+++ LISTED ENTRIES
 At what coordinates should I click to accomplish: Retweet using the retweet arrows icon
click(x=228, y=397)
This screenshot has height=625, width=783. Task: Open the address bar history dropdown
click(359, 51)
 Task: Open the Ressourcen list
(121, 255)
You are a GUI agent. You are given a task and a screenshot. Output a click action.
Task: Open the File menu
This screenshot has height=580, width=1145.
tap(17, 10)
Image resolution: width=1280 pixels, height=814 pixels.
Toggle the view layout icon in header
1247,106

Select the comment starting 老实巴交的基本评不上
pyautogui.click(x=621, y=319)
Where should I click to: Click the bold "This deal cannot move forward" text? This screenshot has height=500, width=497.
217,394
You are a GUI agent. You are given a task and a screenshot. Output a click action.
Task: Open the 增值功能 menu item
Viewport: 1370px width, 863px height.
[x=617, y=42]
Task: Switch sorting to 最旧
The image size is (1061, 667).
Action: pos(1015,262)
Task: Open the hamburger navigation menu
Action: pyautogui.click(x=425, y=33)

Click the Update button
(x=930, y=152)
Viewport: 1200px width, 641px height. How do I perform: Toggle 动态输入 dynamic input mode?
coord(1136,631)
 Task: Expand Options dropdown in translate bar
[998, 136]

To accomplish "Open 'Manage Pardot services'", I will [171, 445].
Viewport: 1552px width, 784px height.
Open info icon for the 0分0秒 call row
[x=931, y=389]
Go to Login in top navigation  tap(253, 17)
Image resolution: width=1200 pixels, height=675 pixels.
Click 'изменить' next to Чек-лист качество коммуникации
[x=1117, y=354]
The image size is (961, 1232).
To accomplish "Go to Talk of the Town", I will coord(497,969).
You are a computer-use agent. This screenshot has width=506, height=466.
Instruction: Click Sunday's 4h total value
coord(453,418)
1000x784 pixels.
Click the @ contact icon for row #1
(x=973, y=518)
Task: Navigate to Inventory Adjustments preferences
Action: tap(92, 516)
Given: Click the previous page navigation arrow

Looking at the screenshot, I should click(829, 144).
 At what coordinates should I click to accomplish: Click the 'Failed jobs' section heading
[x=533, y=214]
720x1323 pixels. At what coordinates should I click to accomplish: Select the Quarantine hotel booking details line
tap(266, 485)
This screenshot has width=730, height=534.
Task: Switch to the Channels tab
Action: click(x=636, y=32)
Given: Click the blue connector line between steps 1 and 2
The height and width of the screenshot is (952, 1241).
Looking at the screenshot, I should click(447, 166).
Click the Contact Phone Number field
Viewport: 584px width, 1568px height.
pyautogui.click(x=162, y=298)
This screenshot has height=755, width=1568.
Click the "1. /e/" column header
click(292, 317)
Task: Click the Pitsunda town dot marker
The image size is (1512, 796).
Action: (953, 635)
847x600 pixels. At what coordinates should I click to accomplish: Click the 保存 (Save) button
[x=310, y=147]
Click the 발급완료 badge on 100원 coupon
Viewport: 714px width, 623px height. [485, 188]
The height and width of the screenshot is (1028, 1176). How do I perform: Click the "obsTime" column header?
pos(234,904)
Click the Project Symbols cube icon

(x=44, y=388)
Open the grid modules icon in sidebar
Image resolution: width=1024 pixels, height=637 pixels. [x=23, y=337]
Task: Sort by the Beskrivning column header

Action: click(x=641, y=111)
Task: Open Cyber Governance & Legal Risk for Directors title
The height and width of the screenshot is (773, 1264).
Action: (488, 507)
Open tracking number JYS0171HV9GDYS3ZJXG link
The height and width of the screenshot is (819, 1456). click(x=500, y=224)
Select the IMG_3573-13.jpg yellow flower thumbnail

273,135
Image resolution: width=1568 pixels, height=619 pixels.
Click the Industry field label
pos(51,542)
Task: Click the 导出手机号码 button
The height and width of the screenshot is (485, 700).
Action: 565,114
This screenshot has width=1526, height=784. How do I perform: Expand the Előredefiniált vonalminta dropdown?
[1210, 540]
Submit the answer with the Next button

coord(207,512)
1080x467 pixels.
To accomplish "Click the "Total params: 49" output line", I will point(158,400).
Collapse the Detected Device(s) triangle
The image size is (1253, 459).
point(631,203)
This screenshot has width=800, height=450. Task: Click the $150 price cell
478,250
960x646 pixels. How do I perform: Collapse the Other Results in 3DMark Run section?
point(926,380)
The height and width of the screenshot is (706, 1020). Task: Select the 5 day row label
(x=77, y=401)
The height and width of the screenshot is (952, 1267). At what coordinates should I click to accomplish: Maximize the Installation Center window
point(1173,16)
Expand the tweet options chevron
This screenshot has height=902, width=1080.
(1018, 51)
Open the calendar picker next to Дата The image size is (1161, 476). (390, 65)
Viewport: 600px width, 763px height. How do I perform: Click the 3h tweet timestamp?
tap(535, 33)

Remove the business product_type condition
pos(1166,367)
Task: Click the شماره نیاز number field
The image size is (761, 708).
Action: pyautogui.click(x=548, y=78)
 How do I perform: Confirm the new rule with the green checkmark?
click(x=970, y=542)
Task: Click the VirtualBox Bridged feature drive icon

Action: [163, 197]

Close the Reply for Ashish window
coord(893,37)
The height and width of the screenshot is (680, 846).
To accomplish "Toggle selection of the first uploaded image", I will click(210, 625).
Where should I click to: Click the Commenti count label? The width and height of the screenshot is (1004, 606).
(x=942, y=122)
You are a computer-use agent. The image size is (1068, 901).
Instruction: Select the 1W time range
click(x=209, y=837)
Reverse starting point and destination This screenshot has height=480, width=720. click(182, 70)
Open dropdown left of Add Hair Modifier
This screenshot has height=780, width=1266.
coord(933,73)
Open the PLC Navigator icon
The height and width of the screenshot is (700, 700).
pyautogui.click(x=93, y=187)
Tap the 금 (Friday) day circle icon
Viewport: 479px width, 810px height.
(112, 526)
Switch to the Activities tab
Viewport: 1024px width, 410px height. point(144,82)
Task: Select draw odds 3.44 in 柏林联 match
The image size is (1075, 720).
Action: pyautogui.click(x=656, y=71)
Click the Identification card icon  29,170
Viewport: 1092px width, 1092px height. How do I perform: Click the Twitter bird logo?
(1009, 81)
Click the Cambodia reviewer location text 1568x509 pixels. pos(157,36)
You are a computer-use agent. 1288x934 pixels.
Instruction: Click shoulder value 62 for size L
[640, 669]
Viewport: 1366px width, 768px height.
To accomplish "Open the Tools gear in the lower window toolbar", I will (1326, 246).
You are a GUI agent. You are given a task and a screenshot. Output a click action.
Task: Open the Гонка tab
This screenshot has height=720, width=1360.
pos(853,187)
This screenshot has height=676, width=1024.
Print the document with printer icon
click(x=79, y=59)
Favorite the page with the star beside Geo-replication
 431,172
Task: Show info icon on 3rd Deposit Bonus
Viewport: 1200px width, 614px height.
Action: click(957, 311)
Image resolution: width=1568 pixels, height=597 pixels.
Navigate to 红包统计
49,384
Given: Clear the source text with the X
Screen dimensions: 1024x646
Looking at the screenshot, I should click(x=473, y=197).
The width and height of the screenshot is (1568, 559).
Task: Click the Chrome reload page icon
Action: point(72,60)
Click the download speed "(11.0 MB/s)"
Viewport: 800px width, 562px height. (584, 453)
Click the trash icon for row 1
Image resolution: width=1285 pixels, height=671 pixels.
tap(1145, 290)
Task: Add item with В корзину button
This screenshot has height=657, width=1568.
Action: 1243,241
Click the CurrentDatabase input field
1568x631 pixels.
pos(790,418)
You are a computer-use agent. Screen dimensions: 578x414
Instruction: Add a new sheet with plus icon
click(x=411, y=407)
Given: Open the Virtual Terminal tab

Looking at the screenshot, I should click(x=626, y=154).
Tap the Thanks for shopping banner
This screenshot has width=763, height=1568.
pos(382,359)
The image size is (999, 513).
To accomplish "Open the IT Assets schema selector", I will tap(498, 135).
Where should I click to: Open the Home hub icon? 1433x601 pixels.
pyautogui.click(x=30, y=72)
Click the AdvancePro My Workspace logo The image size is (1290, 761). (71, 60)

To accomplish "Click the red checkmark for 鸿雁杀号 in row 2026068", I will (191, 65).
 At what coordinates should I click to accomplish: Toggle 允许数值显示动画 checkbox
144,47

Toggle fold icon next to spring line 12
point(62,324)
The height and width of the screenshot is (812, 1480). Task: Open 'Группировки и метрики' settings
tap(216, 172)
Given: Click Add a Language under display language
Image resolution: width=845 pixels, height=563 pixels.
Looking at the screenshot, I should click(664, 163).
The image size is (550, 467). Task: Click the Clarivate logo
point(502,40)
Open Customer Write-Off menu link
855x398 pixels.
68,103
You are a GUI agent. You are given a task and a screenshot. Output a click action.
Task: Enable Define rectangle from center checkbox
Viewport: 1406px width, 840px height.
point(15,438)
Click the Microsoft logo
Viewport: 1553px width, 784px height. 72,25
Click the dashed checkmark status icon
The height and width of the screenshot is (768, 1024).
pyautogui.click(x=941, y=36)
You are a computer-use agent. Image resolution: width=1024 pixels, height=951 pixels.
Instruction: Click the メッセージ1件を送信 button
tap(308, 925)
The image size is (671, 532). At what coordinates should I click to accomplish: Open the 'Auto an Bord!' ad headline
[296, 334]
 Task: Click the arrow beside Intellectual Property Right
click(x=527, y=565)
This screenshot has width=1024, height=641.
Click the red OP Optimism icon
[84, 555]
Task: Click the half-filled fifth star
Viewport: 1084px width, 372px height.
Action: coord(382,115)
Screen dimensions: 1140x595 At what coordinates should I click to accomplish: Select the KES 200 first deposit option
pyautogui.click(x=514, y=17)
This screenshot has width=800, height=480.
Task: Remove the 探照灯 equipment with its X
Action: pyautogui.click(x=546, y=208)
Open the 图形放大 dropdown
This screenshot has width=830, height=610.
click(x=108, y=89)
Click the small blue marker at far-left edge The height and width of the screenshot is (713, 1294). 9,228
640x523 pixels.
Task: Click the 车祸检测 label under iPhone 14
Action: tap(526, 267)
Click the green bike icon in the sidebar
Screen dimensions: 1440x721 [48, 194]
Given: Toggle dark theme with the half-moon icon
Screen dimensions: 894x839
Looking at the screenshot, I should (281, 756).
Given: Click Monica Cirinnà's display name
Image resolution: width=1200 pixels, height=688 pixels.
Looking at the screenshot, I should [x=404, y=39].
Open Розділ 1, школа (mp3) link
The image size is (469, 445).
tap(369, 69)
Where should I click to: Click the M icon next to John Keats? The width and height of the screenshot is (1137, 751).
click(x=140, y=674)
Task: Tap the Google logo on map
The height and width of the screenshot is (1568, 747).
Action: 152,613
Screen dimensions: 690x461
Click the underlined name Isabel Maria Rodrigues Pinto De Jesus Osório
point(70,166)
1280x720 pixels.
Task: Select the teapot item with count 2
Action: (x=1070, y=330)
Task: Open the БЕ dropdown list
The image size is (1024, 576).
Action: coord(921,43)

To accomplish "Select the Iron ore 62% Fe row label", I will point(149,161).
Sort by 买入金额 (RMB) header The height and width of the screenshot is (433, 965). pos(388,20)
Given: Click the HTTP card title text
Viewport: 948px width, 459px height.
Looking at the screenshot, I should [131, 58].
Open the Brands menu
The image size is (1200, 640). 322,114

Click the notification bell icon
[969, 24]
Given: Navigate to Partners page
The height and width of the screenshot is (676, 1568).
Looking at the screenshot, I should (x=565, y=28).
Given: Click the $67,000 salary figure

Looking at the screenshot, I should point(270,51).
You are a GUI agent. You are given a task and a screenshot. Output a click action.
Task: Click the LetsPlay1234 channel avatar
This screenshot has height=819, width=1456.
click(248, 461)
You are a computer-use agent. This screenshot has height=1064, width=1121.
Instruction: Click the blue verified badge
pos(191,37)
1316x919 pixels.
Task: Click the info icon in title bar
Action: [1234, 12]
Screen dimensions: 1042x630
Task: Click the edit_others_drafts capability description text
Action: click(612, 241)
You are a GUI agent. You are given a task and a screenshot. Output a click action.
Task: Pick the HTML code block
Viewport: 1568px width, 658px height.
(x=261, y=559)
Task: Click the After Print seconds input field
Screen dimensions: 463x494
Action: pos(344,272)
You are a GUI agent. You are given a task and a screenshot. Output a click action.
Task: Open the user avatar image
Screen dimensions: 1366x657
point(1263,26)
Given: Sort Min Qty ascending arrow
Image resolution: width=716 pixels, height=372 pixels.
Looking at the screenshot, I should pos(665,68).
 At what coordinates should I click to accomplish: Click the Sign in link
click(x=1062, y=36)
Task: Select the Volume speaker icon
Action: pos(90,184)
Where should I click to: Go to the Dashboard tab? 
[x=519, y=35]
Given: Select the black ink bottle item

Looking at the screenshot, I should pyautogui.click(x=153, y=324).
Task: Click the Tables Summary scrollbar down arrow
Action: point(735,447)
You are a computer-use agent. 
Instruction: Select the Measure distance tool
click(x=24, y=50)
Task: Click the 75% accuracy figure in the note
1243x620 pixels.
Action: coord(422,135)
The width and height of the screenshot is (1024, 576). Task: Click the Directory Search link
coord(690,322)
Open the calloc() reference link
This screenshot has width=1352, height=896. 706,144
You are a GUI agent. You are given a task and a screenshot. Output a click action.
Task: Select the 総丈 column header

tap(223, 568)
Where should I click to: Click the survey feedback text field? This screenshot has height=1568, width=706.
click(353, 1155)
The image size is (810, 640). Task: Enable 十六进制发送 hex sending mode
++++++
Only a number is required here: the count of lines in these entries that hold "will".

8